Though Clemente Jr. worked with his mother and brothers to compile memories and photographs for "Clemente: The True Legacy of an Undying Hero," he continues to learn about the passion and motivation of his father, the Pittsburgh Pirates great who was lost on New Year's Eve 1972 when the plane he had boarded in Puerto Rico loaded with supplies for an earthquake-stricken Nicaragua, crashed into the Atlantic Ocean.

The day before visiting Turner Field, Clemente Jr. was informed of new context behind the voyage that led to his father's death. While visiting a company that had recently donated over 400 backpacks for Back to School to his family's charity, Clemente was introduced to the CEO, whose father was the head of the militia that Nicaraguan dictator Anastasio Somoza deployed to stop planes from delivering aid from other countries at the time of Clemente's humanitarian work. The restrictions had compelled Roberto Clemente to board that fateful plane to Nicaragua in order to settle the matter himself.

"When he started telling me that Somoza had his father take over the whole militia, now it made a lot of sense to me," Clemente Jr. recalled. "He was the one that Dad was saying, 'I want to go through this guy, because I need to get to the hospital where I've been sending all this aid and not getting it to there.' So, that was the reason why he got on the plane. If it wasn't for his father, my dad would have never gotten on the plane."

Clemente Jr. also had high praise for Braves right-hander Tim Hudson, who has been selected as the Braves' Roberto Clemente Award nominee for the seventh time in the past eight years and the 11th time in his career.

"I think that he is an example for a lot of the players that are coming in young to understand the power of what you can do as a baseball player," Clemente Jr. said of Hudson. "He has won the award here so many times locally, I wish him luck this year, because if he can win it nationally, I believe that Tim Hudson's Family Foundation is doing a magnificent job, and he's utilizing baseball as a vehicle to do well, and that's something that we're very proud of as a family."

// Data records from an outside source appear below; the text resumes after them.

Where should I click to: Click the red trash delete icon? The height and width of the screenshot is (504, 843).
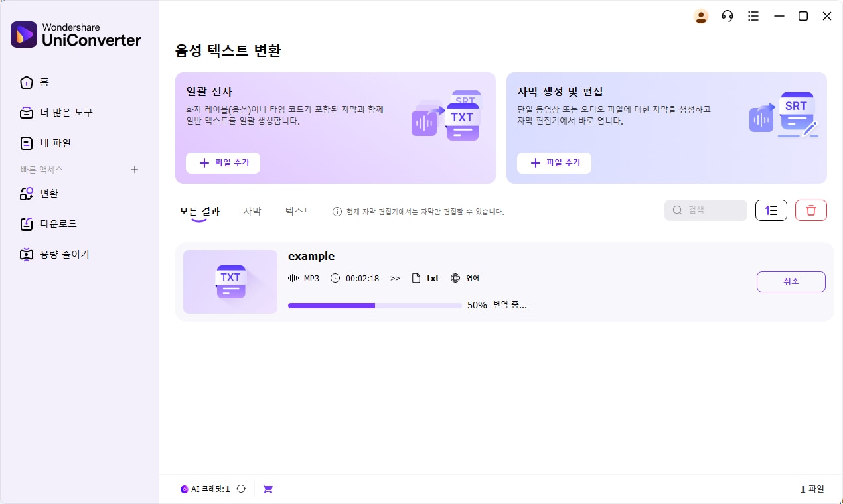coord(810,210)
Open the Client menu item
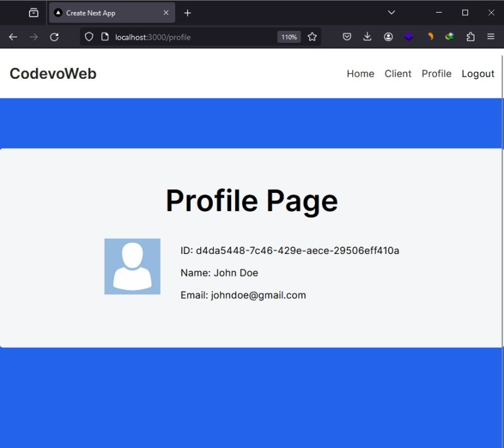Image resolution: width=504 pixels, height=448 pixels. [398, 74]
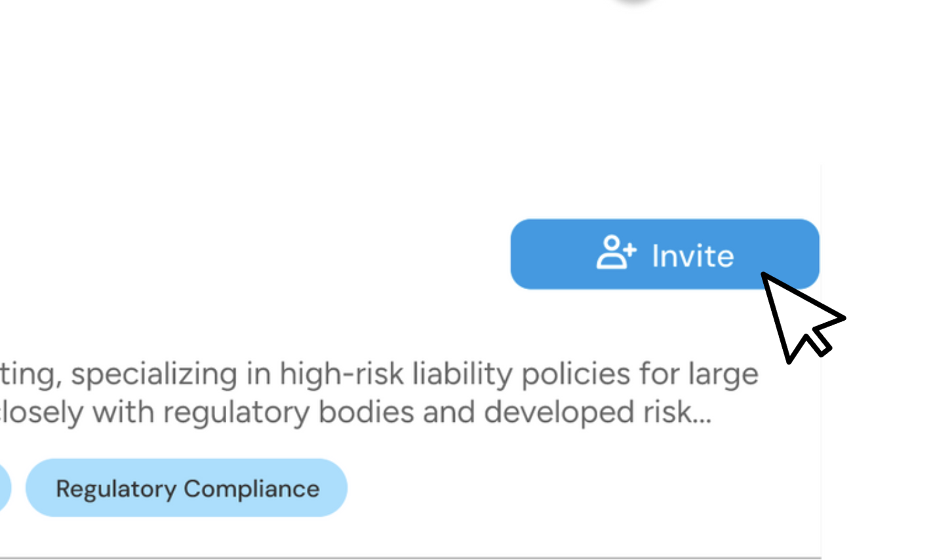Open the description starting 'specializing in high-risk liability'
The width and height of the screenshot is (952, 560).
point(379,393)
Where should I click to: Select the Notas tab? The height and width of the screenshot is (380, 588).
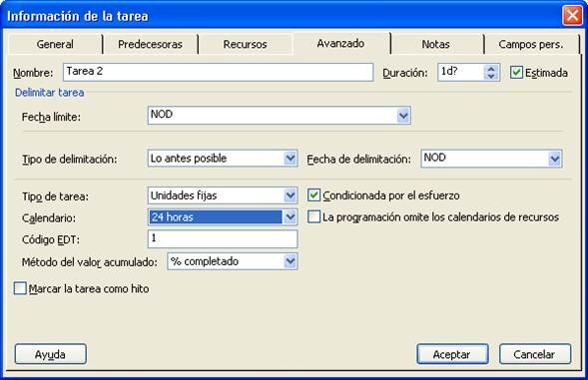click(435, 44)
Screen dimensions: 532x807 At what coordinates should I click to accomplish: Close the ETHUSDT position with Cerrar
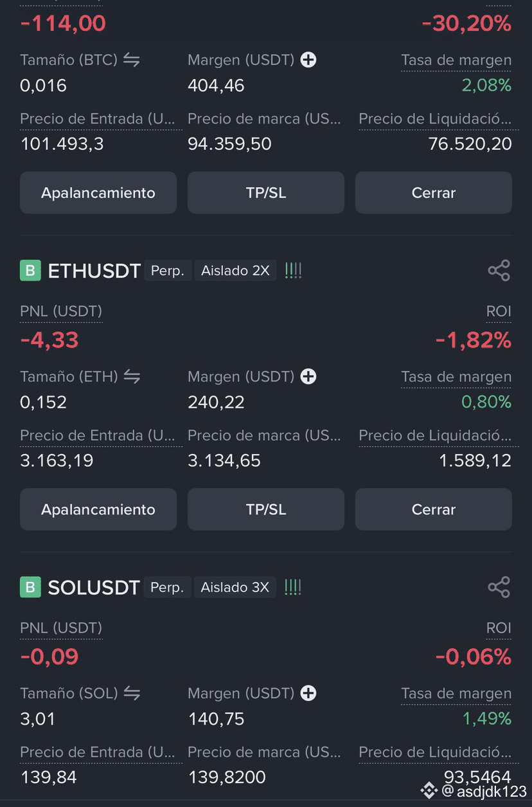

Since beginning the Hudson Family Foundation in 2009, Tim and his wife, Kim, have raised around $1 million to benefit children in Georgia and Alabama who have a genuine need for assistance. The Hudsons have also been involved with the Make-A-Wish Foundation dating back to 2000, as well as Children's Healthcare of Atlanta, the Moyer Foundation's Camp Erin -- a bereavement camp designed for children ages 6-17 who have experienced the death of a loved one -- and Team Colin, a community of individuals seeking to raise awareness about cystic fibrosis and the unique challenges families with cystic fibrosis patients face.

Voting for the Clemente Award runs from Sept. 17 through Oct. 6 at chevybaseball.com as fans help decide which of those 30 club winners will receive this prestigious recognition. The nominees were chosen based on their dedication to giving back to the community, as well as their outstanding ability on the field.

Braves Foundation awards $175,000 to local nonprofits

ATLANTA -- The Atlanta Braves Foundation awarded grants totaling $175,000 to several local nonprofit organizations before Tuesday's game against the Brewers.

The 31 organizations that were recognized before the game will fund initiatives including after-school programs, health and wellness efforts, anti-bullying campaigns, educational projects and athletic programs.

"The nonprofit organizations throughout Braves Country serve every resident and play a substantial role in the betterment of our community," team president John Schuerholz said in a statement. "We feel incredible pride in providing assistance to these well-deserving organizations and look forward to seeing the lives in our community transformed."

Country singer Scotty McCreery, winner of the 10th season of American Idol, made a charitable contribution of his own after performing at Turner Field following Friday night's game against the Phillies to cap off his six-city MLB ballpark tour. McCreery donated $5,000 to the Braves' local Reviving Baseball in Inner Cities program during a special on-field presentation.